Fear of economic downturn: Whom to blame?
Declining value of Nepalese currency, high trade deficit following uncontrolled imports, inflation backed up by black-marketing have pointed towards grave days ahead for Nepal
Acute energy shortage has further affected Nepal by outrageous power outages. Enough is enough but who’s to blame? This is a billion-dollar question. Had Pancheshwor Multipurpose Project been completed within seven years from its initiation in 1996, we would not have power shortages. How better our life would have been then.
Following disruptions from all sides, the economy is bleak. For many, there is a ‘black economy’ being held hostage by black-marketeers. Government officials fear illegal or an unorganized economy. Researchers and bankers would prefer to say Nepal is presently having a shadow economy. Government also lost huge revenue during the earthquake and blockade period. It has further slowed down economic activities, which have adverse effects on the financial sector and real estate. Retail market has hard hit by the black-marketeers, following an ineffective monitoring mechanism. Consequently, youth and industry workers have knowingly escaped this crisis, seen in the booming of their departures overseas for safe employment.
Experts blame that poor governance and red-tapism is solely responsible for the failure of Nepal’s power projects. This seems to suffice, but is not satisfactory. But what about political instability? What about the lack of iron determination of the leaders for uninterrupted growth of infrastructure? What about the common minimum agenda? Many such inquiries are unanswered.
People are concerned. They should be the top priority. Poverty eradication, employment for all, rapid economic growth, income equality are the goody-goody words that are often heard in a political leader’s speech. There is no harm in writing nice words, but bringing them into action is difficult. That’s why the implementation part of public policies and governance has always been in debate and public discourse.

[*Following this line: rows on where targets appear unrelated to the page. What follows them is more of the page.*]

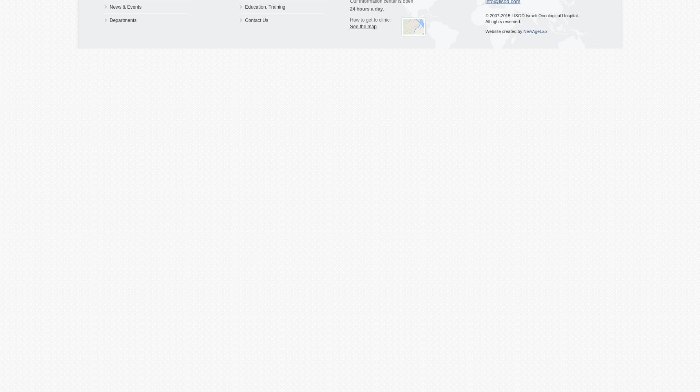  Describe the element at coordinates (370, 20) in the screenshot. I see `'How to get to clinic:'` at that location.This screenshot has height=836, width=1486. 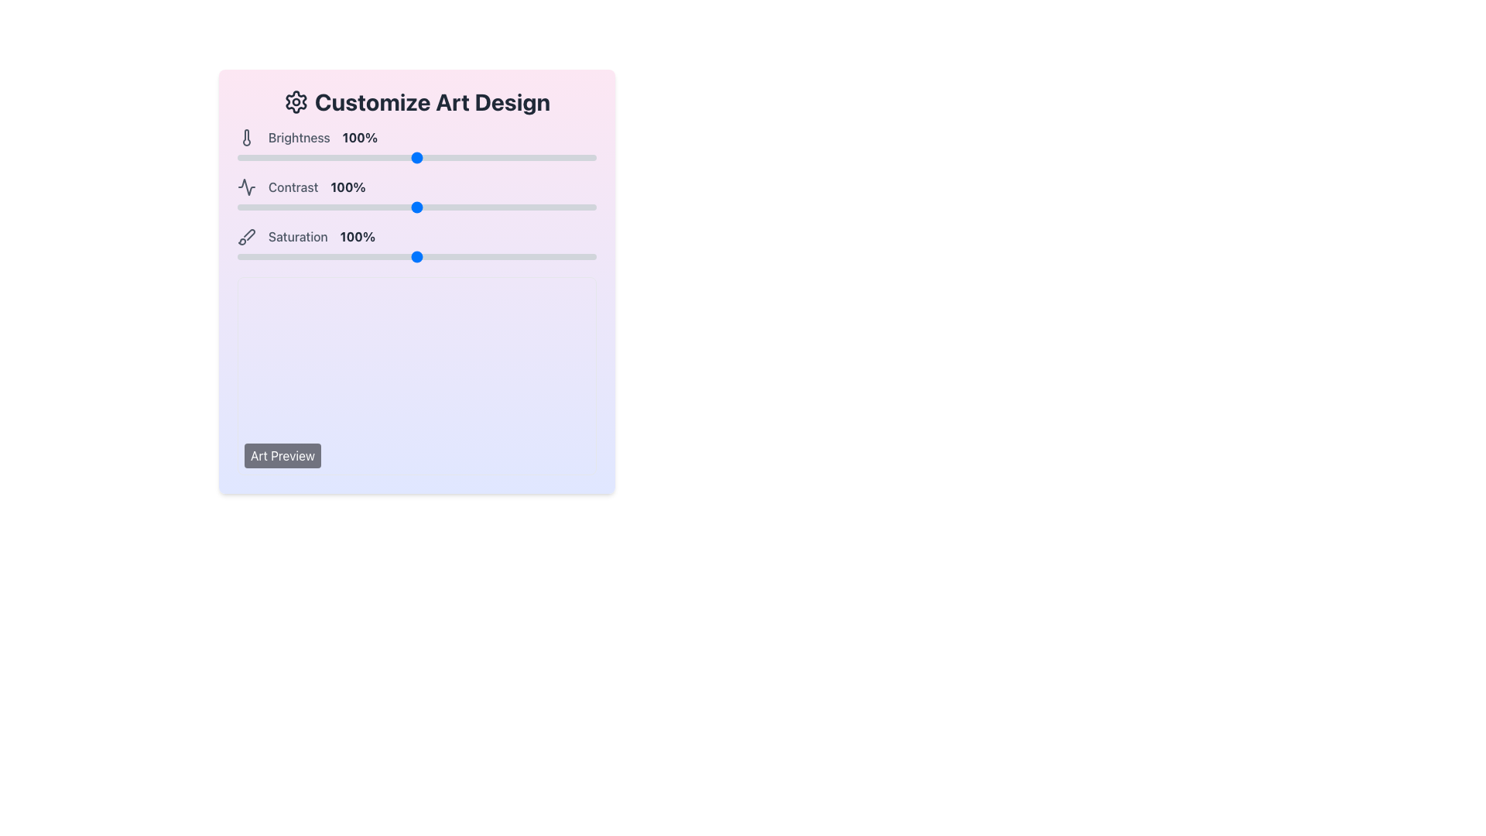 I want to click on the bold-text percentage indicator displaying '100%' that is positioned to the right of the 'Saturation' label in the lower section of the settings panel, so click(x=357, y=236). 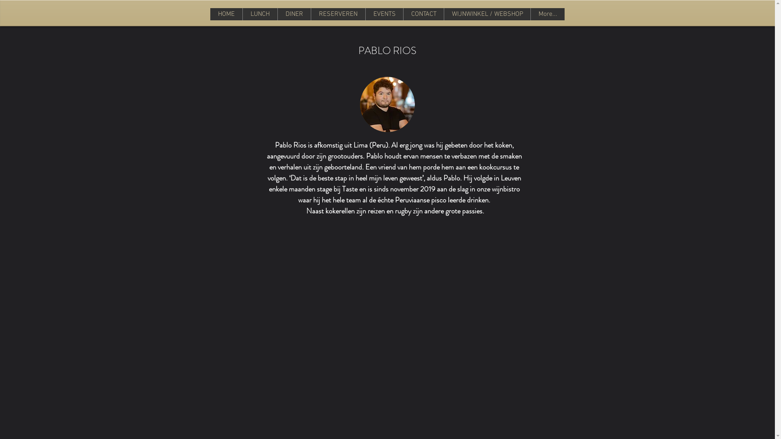 What do you see at coordinates (259, 14) in the screenshot?
I see `'LUNCH'` at bounding box center [259, 14].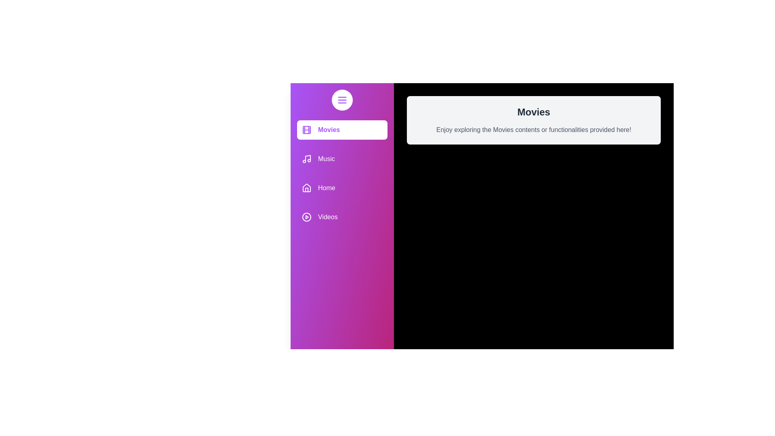 The image size is (775, 436). I want to click on the toggle button to open or close the MediaDrawer, so click(342, 99).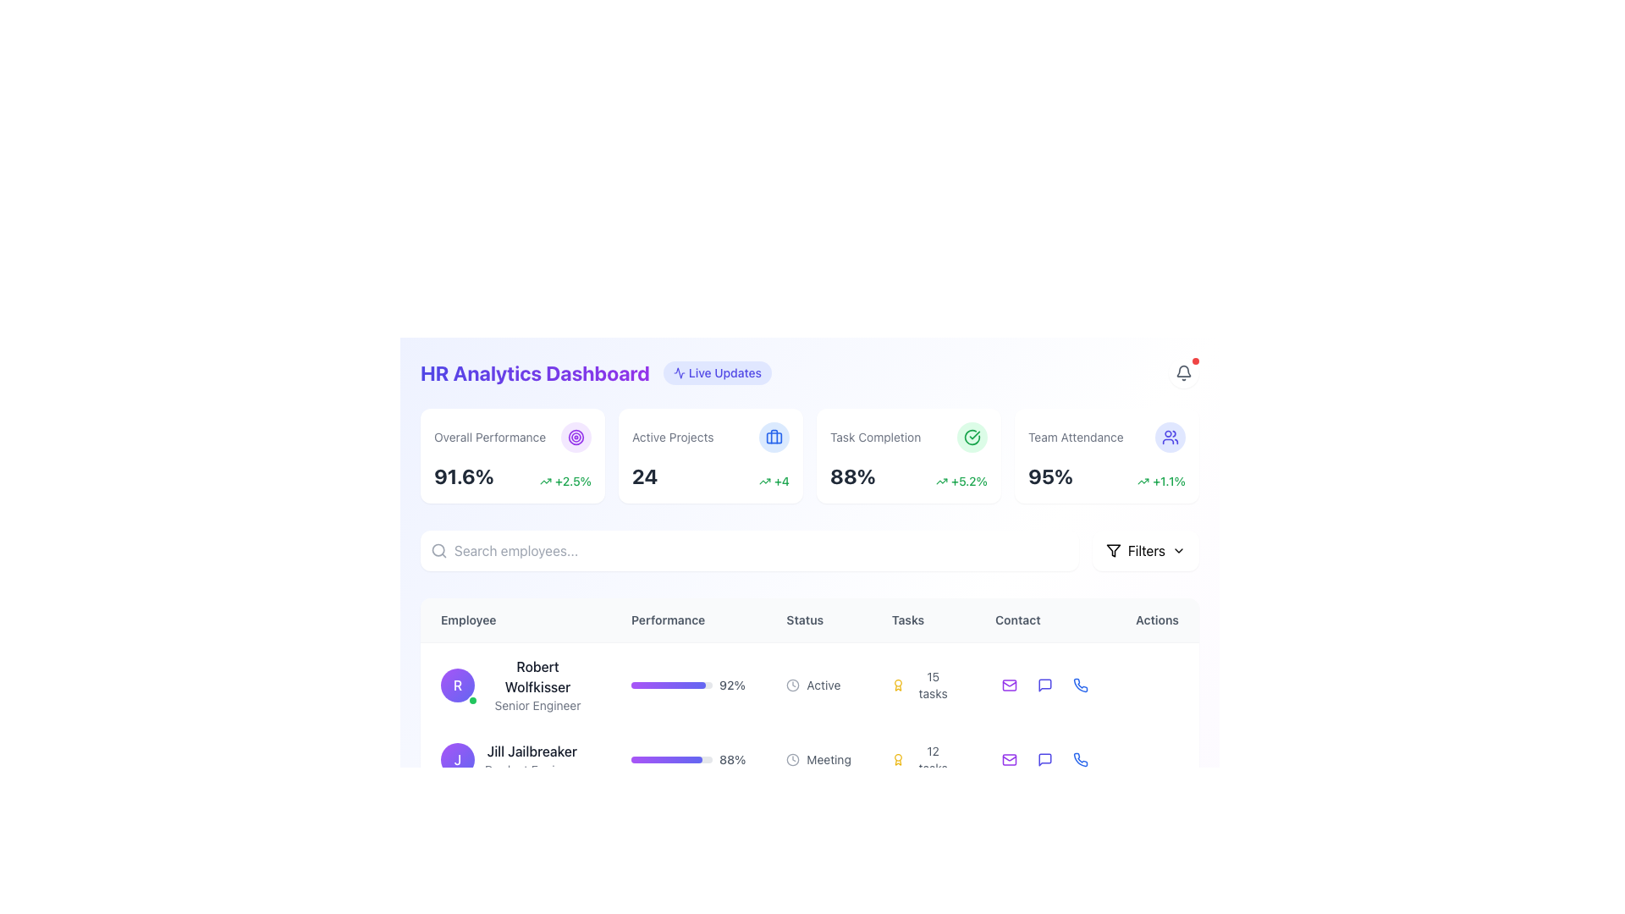 The image size is (1625, 914). What do you see at coordinates (897, 686) in the screenshot?
I see `the achievement icon located to the left of the text '15 tasks' in the 'Tasks' column of the table` at bounding box center [897, 686]. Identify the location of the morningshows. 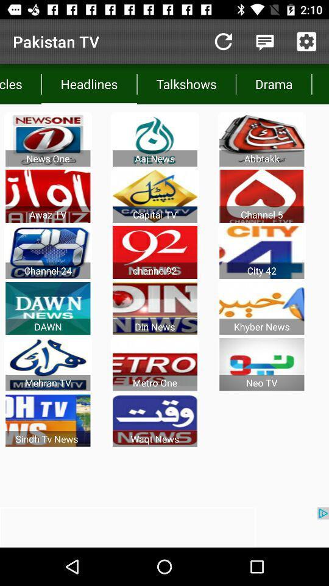
(320, 83).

Political consent on the efforts of local actors is rarely met in Nepalese history. Mediation is, however, essential for many turning points. Relatively, all economic activities and productions are subject to co-ordination and linkages with its neighbours, mainly from India. Being its major trade partner, Nepal’s intrinsic value of economic growth is truly dependent on the success of the Indian economy.
If the current dilemma in the national consensus for demarcation of provinces and rights of the minorities continues to rise, Nepal will be economically at risk. Risk in the sense that its political equilibrium will remain more fragile not ruling out further political instabilities and violence with the minorities. Therefore, in order to save the economy, ethnic tensions and concerns need to be addressed. This is, however, a political problem, but the outcome is affecting the economy. It’s high time for the rulers and responsible leaders to rethink the situation of the country, and act accordingly. The people seem extra cautious these days. Perennial disruptions on essential supplies have severely affected active lifestyle. Increasing power cuts in the winter have been part and parcel of every Nepali citizen. While supply of fuel with electricity grips Nepal, solar industry eyes stimulated growth. People can take voluminous sigh of relief from solar products, enjoying government’s grant on it. Rooted problems are not in the action, but lie in the cultural and customs beliefs of the Nepalese also. People have more confidence in their fate, faiths, customs and beliefs than their hard work.
Continuing tensions are further intensified by unexpected natural hazards also. First, there were powerful earthquakes that took thousands of lives and destroyed property, then the economic blockade began, causing an acute fuel crisis. Lack of fuel later posed a burden on electricity, which is bound to be cut anyhow every winter. This brought a serious humanitarian crisis. Struggles to procure basic commodities have become the daily routine of Nepali people. Poor infrastructure, disrupted supplies, rampant corruption and anomalies in the public sector see Nepalese wish to rise again, after the massive earthquakes. Declining value of Nepalese currency, high trade deficit following uncontrolled imports, inflation backed up by black-marketing have pointed towards grave days ahead for Nepal. Food and energy security have drawn serious concern along with unity, self-reliance, domestic production and trade diversification. Certainly, there needs to be a great discourse on these priority issues, but drafting a quick action plan by the concerned authorities is more important. Following disruptions from all responsible sectors, the current crisis has led to emergence of a shadow economy.
There is, therefore, the need to urgently prioritize and work towards food and energy security, first. And those priorities should get realigned with the importance of continued progress on big projects. Increased trade diversification can play a pivotal role in bridging transit channels between China and India, the world’s fastest growing economies. The financial sector, on the other side, should be stimulated by mobilizing the liquidity surplus into the productive sector, mainly of energy and agriculture, which are the mainstay of the economy. This will boost the production drastically and will ease trade diversification. In doing so, the crisis would not be as much as it is today. Significant efforts by way of fast track are essential for this, which needs to be optimized and implemented.
Giri is Assistant Director at Nepal Rastra Bank.